We are at another ending. The end of a time. A time where one is a first grader. One is a pre-schooler. And one is two. And where doctor’s appointments are part of the daily calendar.
One is becoming. Becoming so many things. A second grader. One with an attitude. One with empathy. One with ideas. And smarts. He reads easily a couple grade levels above where he is. And he questions everything. He is one who doesn’t yet trust in his own abilities. One who I hope doesn’t get swallowed up by his fears. Or let them keep him from experiencing. And growing. Out of first grade… which I’ve so been in love with. With his teacher. With his class. With his learning. And his becoming.
One is growing. Up. In. Into himself. And learning how to manage allll of the emotions that have been hard to contain in the past. He still has shrieks and fits but they are becoming more manageable. “Graduating” from pre-school to pre-K. He is funny. And his mind works differently than I knew it would. He is sweet. And rarely afraid to try anything new. He is adventurous. And all over the place. And then, he’s the one, somehow, who currently has it the most “together”. Onto a new school he will go next year, but just an in-between step. Because we’re not yet sending him to “school” school. But he’s growing.
One is two. No longer a laid-back 18 month old. But instead, deep in the throes of the two-ti-tude. He has opinions. About everything. And he challenges me every other minute of his every waking hour. He doesn’t speak yet. But he still has a lot to say. And then. He’s snuggly. And easy. And goes with the flow. He grazes all day every day. Is the best and most adventurous eater of the bunch. He gets dragged around where ever the rest of us have to go. And he won’t yet go to preschool next year. He’s in that spot juuuuust in between. He’s two.
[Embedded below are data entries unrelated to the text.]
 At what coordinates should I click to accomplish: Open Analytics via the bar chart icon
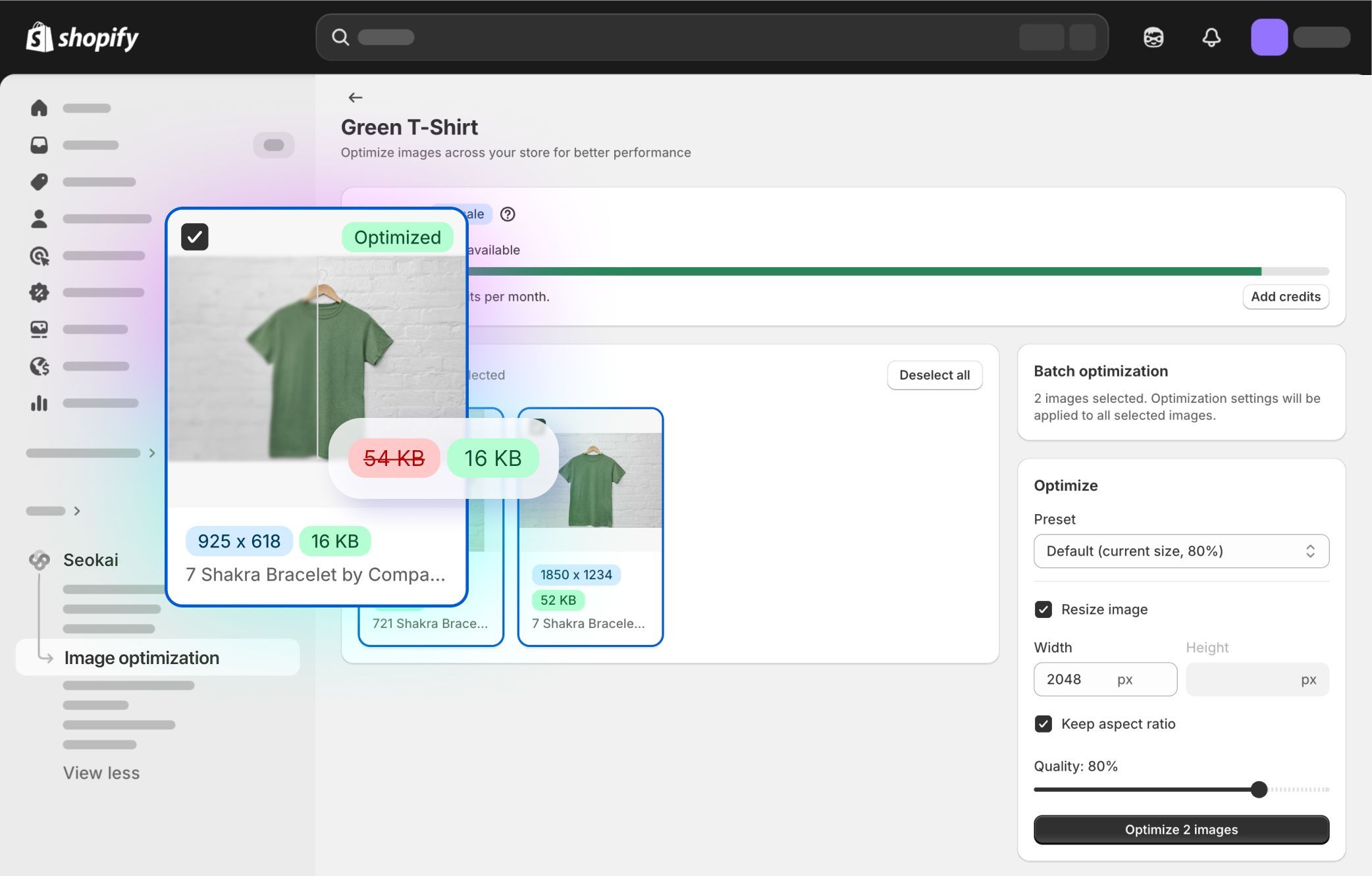click(39, 403)
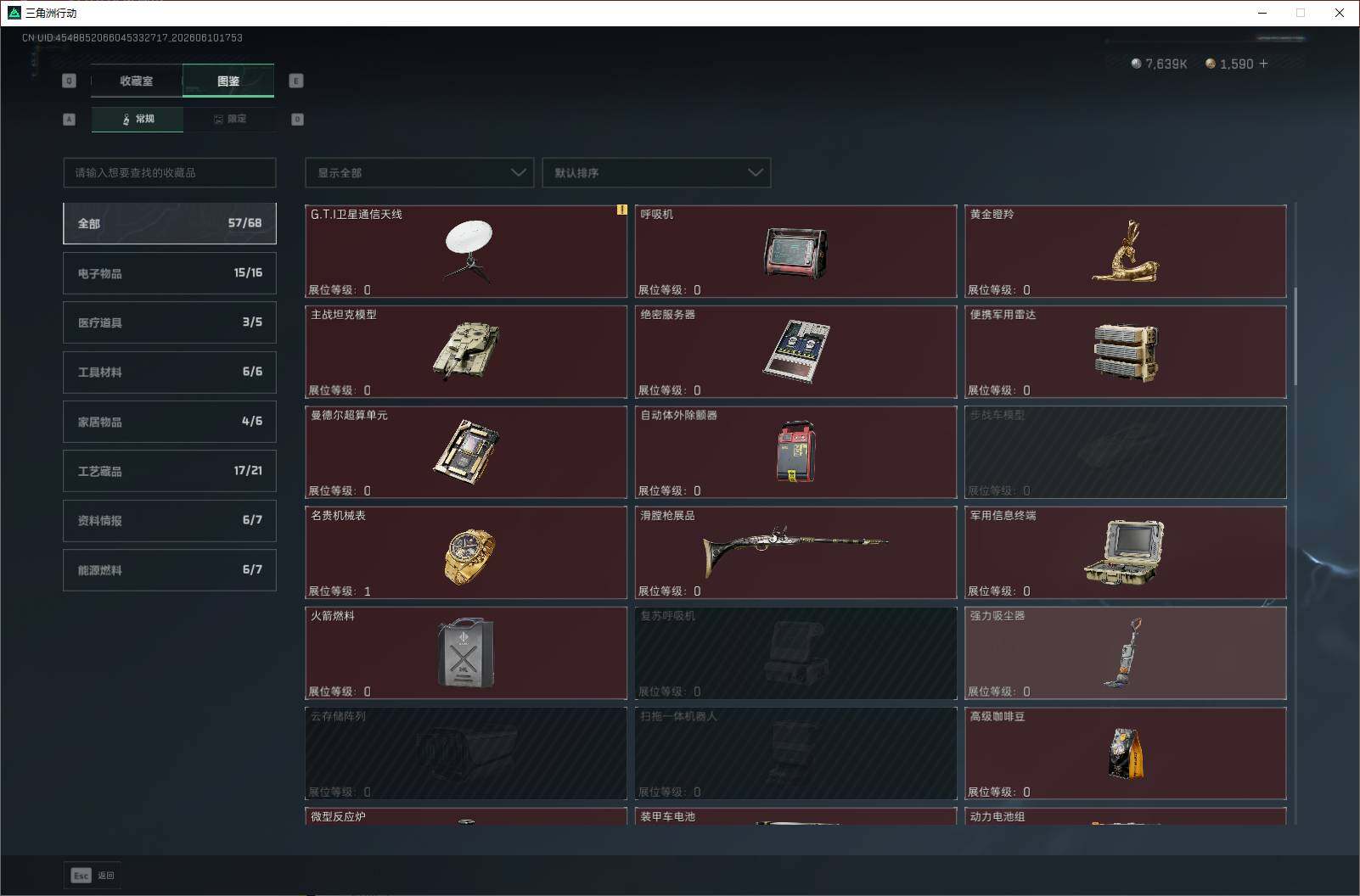Select the 图鉴 tab
Screen dimensions: 1360x896
click(x=228, y=81)
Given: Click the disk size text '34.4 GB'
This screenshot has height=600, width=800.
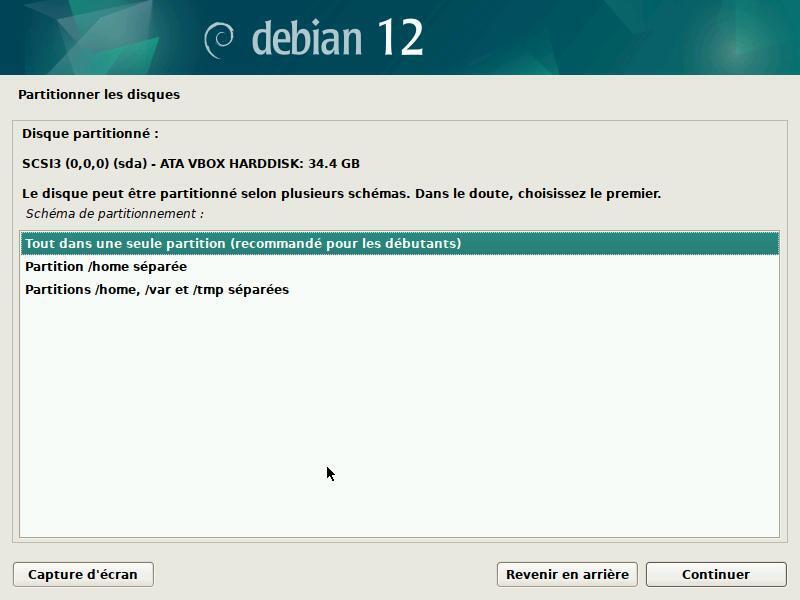Looking at the screenshot, I should [x=337, y=160].
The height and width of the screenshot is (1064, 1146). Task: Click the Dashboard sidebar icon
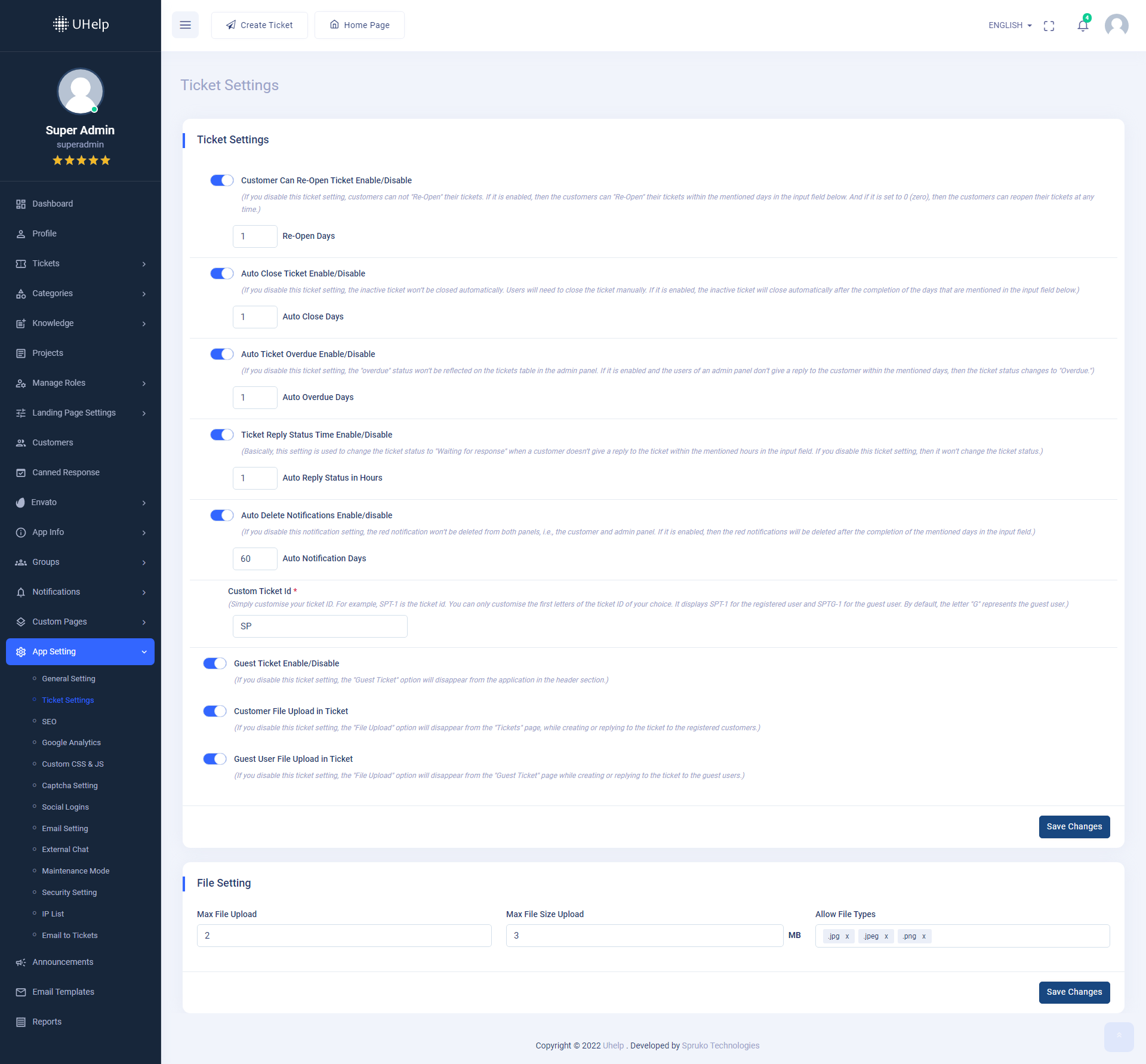[x=21, y=204]
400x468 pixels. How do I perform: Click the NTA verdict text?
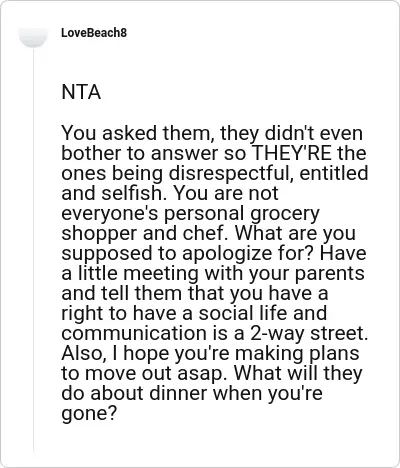coord(81,92)
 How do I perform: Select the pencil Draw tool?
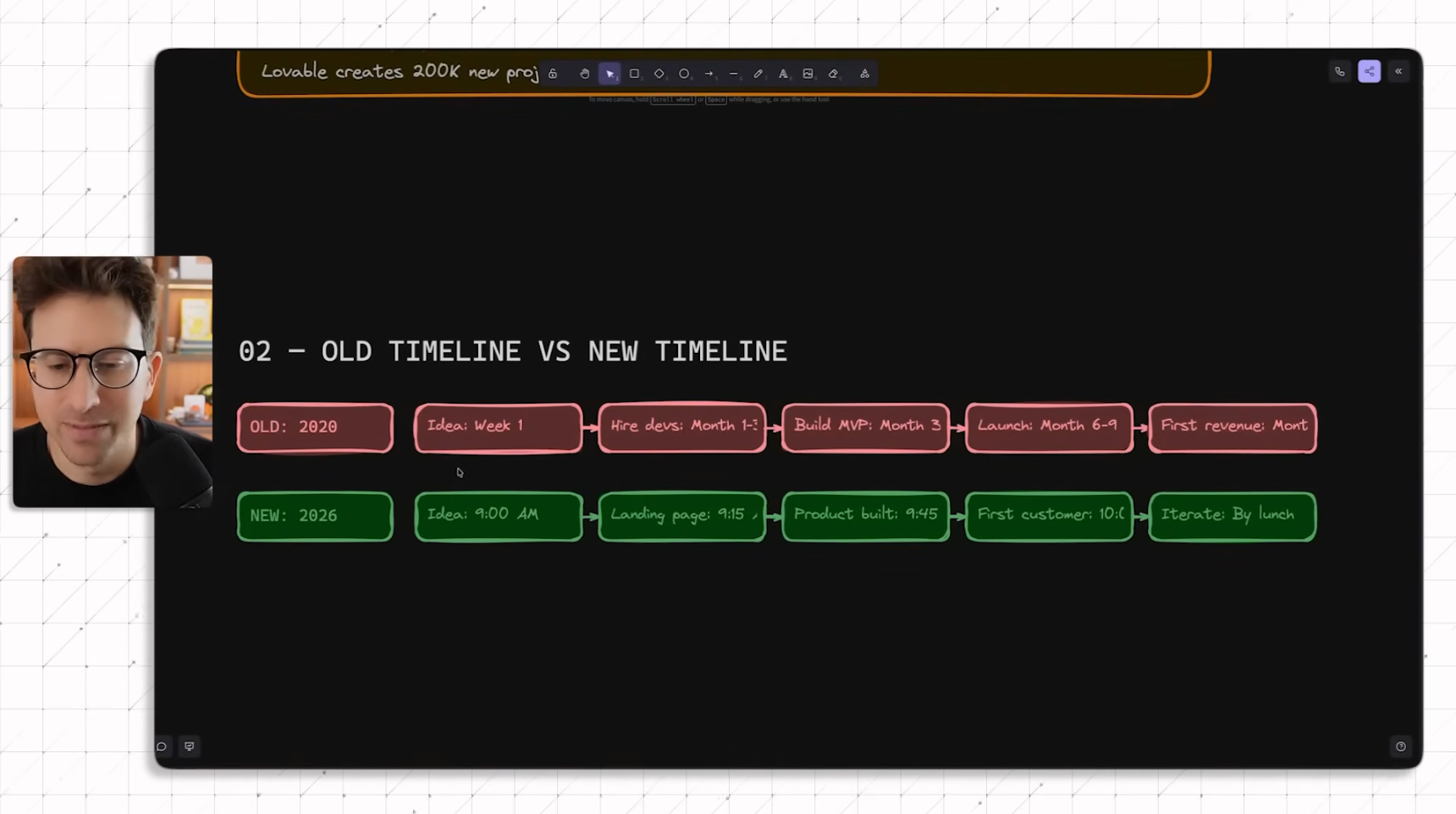coord(758,74)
And I. I am, I suppose, cancer-free. It’s hard to think of myself that way. Because right now, I’m still in treatment. And the side effects will continue to reveal themselves over time. My hair is growing daily. My energy level feels good. I can’t believe that the whole school year has been somewhat consumed by this intruder. And then again, it feels like I’ve lived nine lifetimes since August. I, too, am becoming. A different person than I was before. Before cancer. Before motherhood. Before marriage. Before college. Before before.
So it feels like the end. The end of a time. Of a period in our lives. But really, it’s just a beginning, I suppose. And in a way, that makes so much sense. Because I used to think that commencement meant, “ending”. But it actually means a beginning or start. To have a fresh coat. To begin again. To start anew.
And so, as this school year draws to a close. A time that is for so many reasons, bittersweet, also feels it should be celebrated. Not for what has come to an end. But for what we have to look forward to. Every day from here on out.